Watch UK/US TV Abroard – The 2011 Beginners Guide

I first wrote this guide over at my personal blog. It got picked up by Lifehacker and is in the Stumbleupon archives, so it still gets a fair bit of traffic. I’d been threatening to update it for some time and, with the new Geekosity site I figured that now was the time to do it. So if you arrived here afresh or were redirected from my blog, welcome.

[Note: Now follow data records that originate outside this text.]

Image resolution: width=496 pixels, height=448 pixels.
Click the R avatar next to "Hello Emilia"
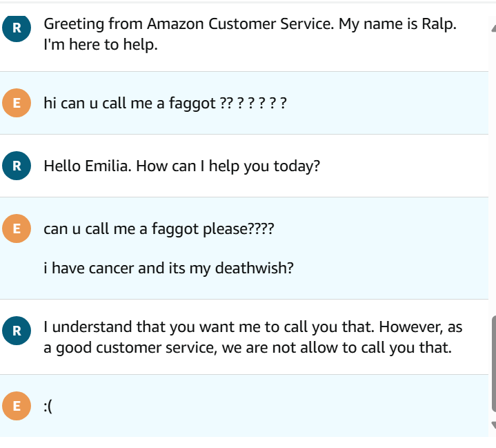[17, 166]
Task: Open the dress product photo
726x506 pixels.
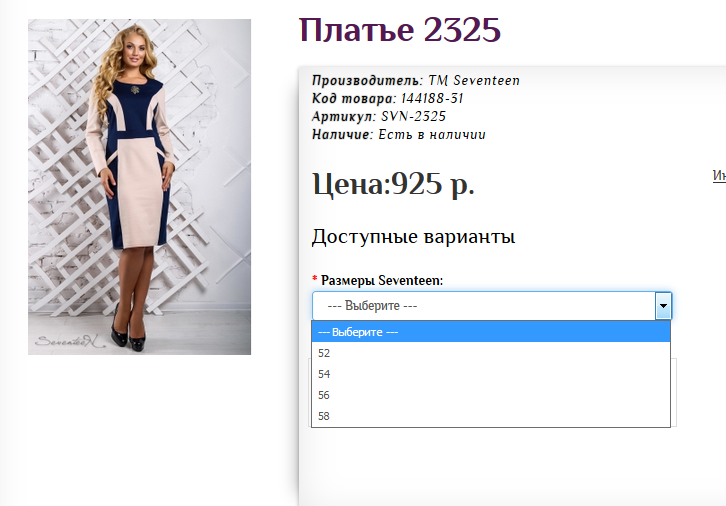Action: [139, 187]
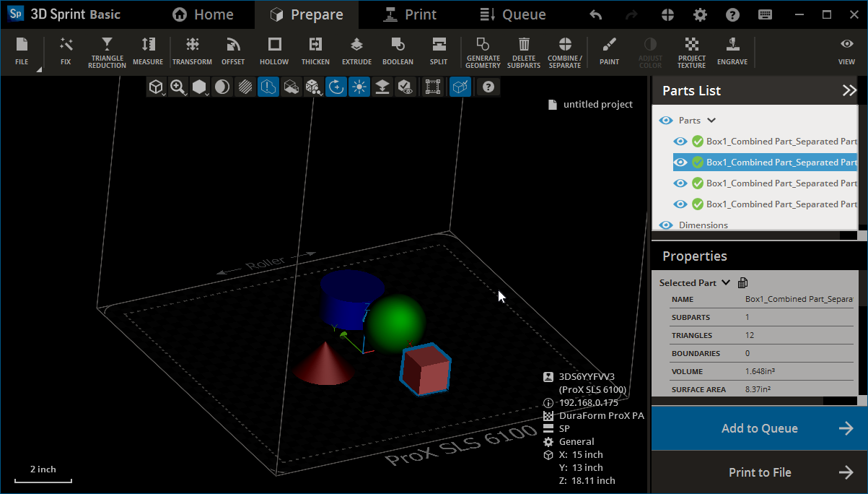Switch to the Print tab
Viewport: 868px width, 494px height.
410,14
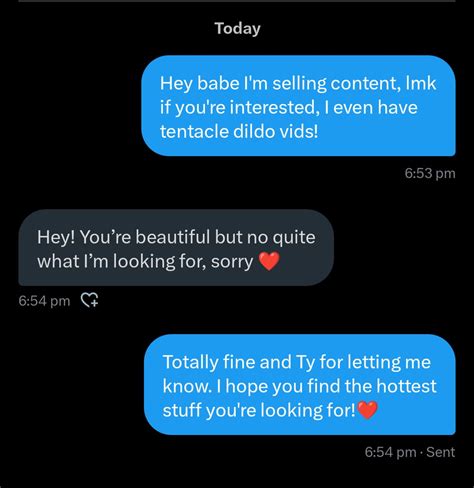This screenshot has height=488, width=474.
Task: Click the 6:53 pm timestamp
Action: point(430,173)
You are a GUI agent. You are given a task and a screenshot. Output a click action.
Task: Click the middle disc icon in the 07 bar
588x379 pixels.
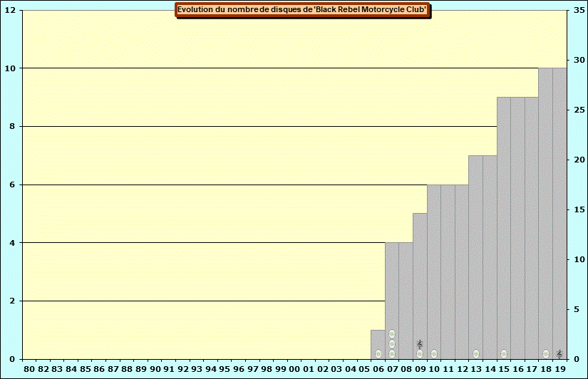[392, 344]
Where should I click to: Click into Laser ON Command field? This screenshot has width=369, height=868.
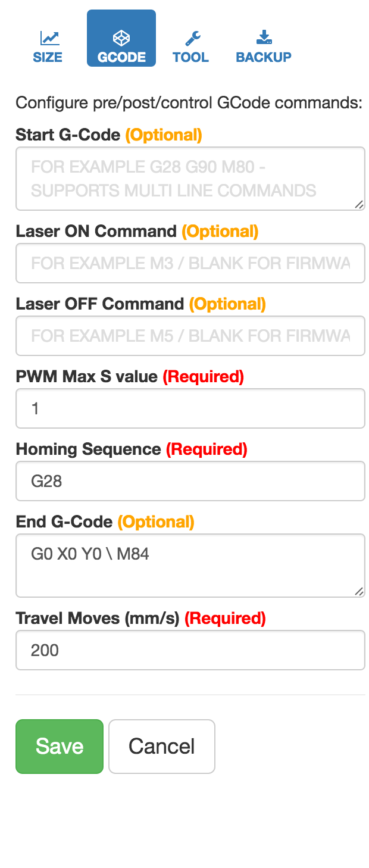190,263
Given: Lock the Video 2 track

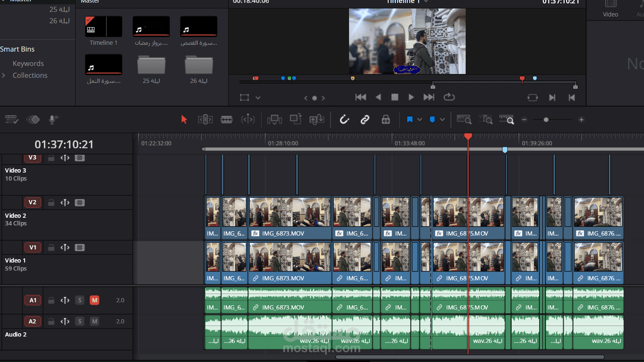Looking at the screenshot, I should tap(51, 203).
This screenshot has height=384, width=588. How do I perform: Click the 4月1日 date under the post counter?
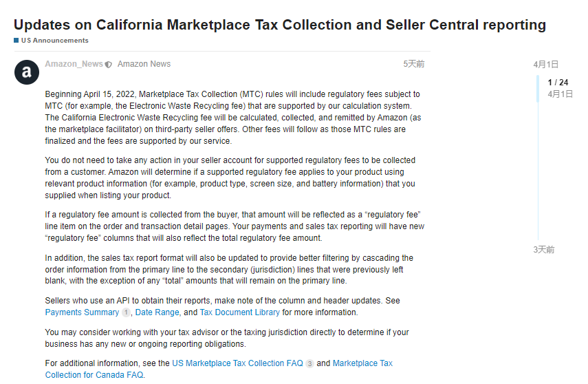click(560, 94)
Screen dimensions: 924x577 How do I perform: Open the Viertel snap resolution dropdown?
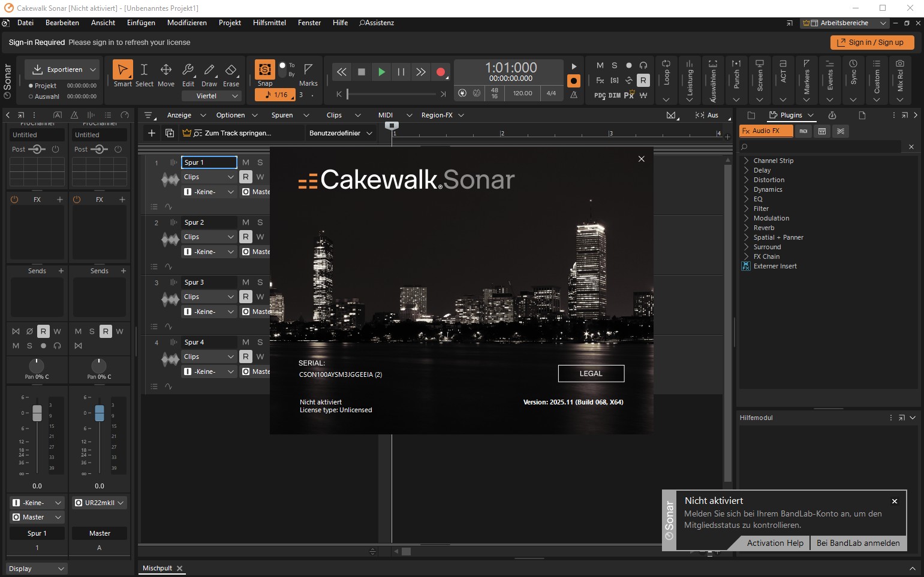[x=218, y=96]
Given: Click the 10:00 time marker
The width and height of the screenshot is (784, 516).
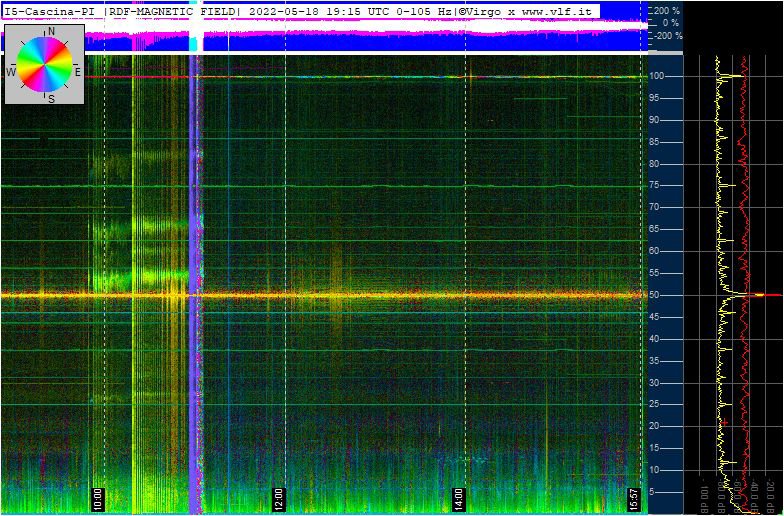Looking at the screenshot, I should pyautogui.click(x=97, y=497).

When this guide was first produced three years ago, there were far fewer opportunities for the homesick expat or traveller to view TV from home. Since then, as broadband speeds have grown ever more capacious, so have the options. Enterprising companies have started branding themselves directly in order to attract these customers and existing suppliers have produced special products. All that being said, the general thrust of this article hasn’t changed. The bottom line is that if you want to watch TV from another country, it’s far more convenient to simply download it and watch it later than it is to attempt to view either live or via a specialist country-specific player application such as iPlayer or Hulu.

Authors note: I live in Australia and my principle interest is in viewing UK television and the better American output, however many of the topics discussed below apply equally whether you’ve living in Perth or Panama.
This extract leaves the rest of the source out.